Você já deve ter ouvido falar sobre as históricas safras de Bordeaux ou Brunello di Montalcino. Mas o que faz uma safra ser tão diferente assim da outra a ponto de até ser reconhecida como a melhor do século? Basicamente as condições climáticas. Quando a porcentagem de chuva, retenção de umidade e calor do solo, vento, incidência solar e afins são tão favoráveis à região, que alcança-se o nível ideal de natural  da uva e praticamente todas elas is estão prontas para produzir um vinho de extrema qualidade no momento da colheita. Mas a diferença não para por aí. Entre uma safra e outra, além do terroir influenciar algumas alterações, deve-se considerar também a idade do vinho.
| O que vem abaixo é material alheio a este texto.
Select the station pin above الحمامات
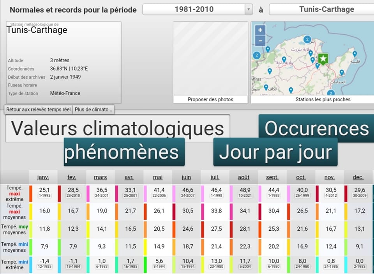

Um Brunello di Montalcino jovem, por exemplo, certamente não estará pronto para ser bebido. Se degustá-lo, vai notar que está fechado, duro, pouco expressivo e agressivo em boca. Mas se degustar uma safra com 10 anos ou mais, nota-se claramente as diferenças. Elegante, agradável, redondo, e por aí vai. É justamente para isso que serve a degustação vertical. Ela consiste em avaliar um mesmo vinho em diferentes safras para que se possa acompanhar a sua evolução.

Degustação horizontal

Já a degustação horizontal responde à pergunta: todos os vinhos de uma determinada uva são iguais? Com ela, facilmente podemos identificar que não. Baseada em avaliar diferentes vinhos, de diferentes regiões e produtores, a degustação horizontal consiste em escolher uma única uva e comparar as diferenças que ela apresenta em diversos tipos de vinificação. A Chardonnay, por exemplo, enquanto rende vinhos densos, frutados e encorpados na América Latina e em outras regiões, na França, mais especificamente na sub-região da Borgonha de Mâconnais, alcança sua máxima expressão e entrega um vinho completamente diferente. Mais fino, elegante, com significativas notas minerais e muito frescor e leveza. O famoso Pouilly-Fuissé. E mesmo no âmbito das comparações menos exuberantes, nota-se a diferença entre um Malbec francês e um argentino, por exemplo. Ou ainda, um Merlot brasileiro e um chileno.

Ambas degustações são de surpreender (e encantar!) qualquer apreciador de vinhos. De enófilos a profissionais, afinal, o mundo vitivinícola é tão amplo que o que não falta é curiosidade e aprendizado.